## Task description:
Write out all the data again, exactly.

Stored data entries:
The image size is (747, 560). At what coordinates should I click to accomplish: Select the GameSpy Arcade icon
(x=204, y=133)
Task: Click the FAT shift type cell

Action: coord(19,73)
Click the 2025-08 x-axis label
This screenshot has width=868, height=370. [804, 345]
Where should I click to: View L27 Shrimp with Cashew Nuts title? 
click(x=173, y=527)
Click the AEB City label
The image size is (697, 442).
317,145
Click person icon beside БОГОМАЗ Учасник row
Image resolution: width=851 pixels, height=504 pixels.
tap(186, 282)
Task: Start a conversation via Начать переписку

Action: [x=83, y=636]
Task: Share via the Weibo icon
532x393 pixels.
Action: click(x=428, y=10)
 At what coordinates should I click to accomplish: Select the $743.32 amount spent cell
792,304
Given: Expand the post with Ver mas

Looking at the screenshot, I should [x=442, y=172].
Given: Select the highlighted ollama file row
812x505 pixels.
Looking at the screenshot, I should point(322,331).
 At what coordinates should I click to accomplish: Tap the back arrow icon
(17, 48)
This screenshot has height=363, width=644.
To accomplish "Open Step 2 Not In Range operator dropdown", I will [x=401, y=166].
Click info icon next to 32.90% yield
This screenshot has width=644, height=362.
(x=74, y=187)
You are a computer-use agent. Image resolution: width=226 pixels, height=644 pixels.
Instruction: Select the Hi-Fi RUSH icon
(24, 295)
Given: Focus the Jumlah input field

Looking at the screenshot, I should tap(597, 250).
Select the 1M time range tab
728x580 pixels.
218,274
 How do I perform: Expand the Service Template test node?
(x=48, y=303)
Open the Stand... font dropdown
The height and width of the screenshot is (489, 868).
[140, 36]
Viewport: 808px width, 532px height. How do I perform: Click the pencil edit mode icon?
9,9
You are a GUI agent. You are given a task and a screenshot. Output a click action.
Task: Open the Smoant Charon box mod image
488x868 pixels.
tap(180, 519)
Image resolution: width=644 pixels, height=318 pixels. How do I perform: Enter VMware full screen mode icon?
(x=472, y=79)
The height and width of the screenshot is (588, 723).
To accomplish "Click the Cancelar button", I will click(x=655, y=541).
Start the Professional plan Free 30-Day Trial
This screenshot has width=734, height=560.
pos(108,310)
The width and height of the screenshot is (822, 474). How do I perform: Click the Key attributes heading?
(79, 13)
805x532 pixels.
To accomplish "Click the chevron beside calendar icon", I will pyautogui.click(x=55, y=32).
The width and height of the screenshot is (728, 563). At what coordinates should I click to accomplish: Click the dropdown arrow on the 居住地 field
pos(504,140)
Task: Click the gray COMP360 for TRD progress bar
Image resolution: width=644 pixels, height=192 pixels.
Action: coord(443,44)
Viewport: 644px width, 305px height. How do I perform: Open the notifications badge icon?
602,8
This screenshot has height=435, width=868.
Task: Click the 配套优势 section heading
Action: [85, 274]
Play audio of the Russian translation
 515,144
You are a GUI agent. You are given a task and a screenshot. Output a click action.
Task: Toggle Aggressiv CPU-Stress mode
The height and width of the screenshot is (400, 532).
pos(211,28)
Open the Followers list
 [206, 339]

## Exercise answer:
The image size is (747, 560). At what coordinates should I click to accomplish: Select the GameSpy Arcade icon
(x=204, y=133)
Task: Click the FAT shift type cell

Action: coord(19,73)
Click the 2025-08 x-axis label
This screenshot has width=868, height=370. [804, 345]
Where should I click to: View L27 Shrimp with Cashew Nuts title? 
click(x=173, y=527)
Click the AEB City label
The image size is (697, 442).
317,145
Click person icon beside БОГОМАЗ Учасник row
Image resolution: width=851 pixels, height=504 pixels.
tap(186, 282)
Task: Start a conversation via Начать переписку

Action: [x=83, y=636]
Task: Share via the Weibo icon
532x393 pixels.
Action: click(x=428, y=10)
 At what coordinates should I click to accomplish: Select the $743.32 amount spent cell
792,304
Given: Expand the post with Ver mas

Looking at the screenshot, I should [x=442, y=172].
Given: Select the highlighted ollama file row
812x505 pixels.
Looking at the screenshot, I should point(322,331).
 At what coordinates should I click to accomplish: Tap the back arrow icon
(17, 48)
This screenshot has height=363, width=644.
To accomplish "Open Step 2 Not In Range operator dropdown", I will [x=401, y=166].
Click info icon next to 32.90% yield
This screenshot has width=644, height=362.
(x=74, y=187)
You are a computer-use agent. Image resolution: width=226 pixels, height=644 pixels.
Instruction: Select the Hi-Fi RUSH icon
(24, 295)
Given: Focus the Jumlah input field

Looking at the screenshot, I should tap(597, 250).
Select the 1M time range tab
728x580 pixels.
218,274
 How do I perform: Expand the Service Template test node?
(x=48, y=303)
Open the Stand... font dropdown
The height and width of the screenshot is (489, 868).
[140, 36]
Viewport: 808px width, 532px height. How do I perform: Click the pencil edit mode icon?
9,9
You are a GUI agent. You are given a task and a screenshot. Output a click action.
Task: Open the Smoant Charon box mod image
488x868 pixels.
tap(180, 519)
Image resolution: width=644 pixels, height=318 pixels. How do I perform: Enter VMware full screen mode icon?
(x=472, y=79)
The height and width of the screenshot is (588, 723).
To accomplish "Click the Cancelar button", I will click(x=655, y=541).
Start the Professional plan Free 30-Day Trial
This screenshot has width=734, height=560.
pos(108,310)
The width and height of the screenshot is (822, 474). How do I perform: Click the Key attributes heading?
(79, 13)
805x532 pixels.
To accomplish "Click the chevron beside calendar icon", I will pyautogui.click(x=55, y=32).
The width and height of the screenshot is (728, 563). At what coordinates should I click to accomplish: Click the dropdown arrow on the 居住地 field
pos(504,140)
Task: Click the gray COMP360 for TRD progress bar
Image resolution: width=644 pixels, height=192 pixels.
Action: coord(443,44)
Viewport: 644px width, 305px height. How do I perform: Open the notifications badge icon?
602,8
This screenshot has height=435, width=868.
Task: Click the 配套优势 section heading
Action: [85, 274]
Play audio of the Russian translation
 515,144
You are a GUI agent. You are given a task and a screenshot. Output a click action.
Task: Toggle Aggressiv CPU-Stress mode
The height and width of the screenshot is (400, 532).
pos(211,28)
Open the Followers list
 [206, 339]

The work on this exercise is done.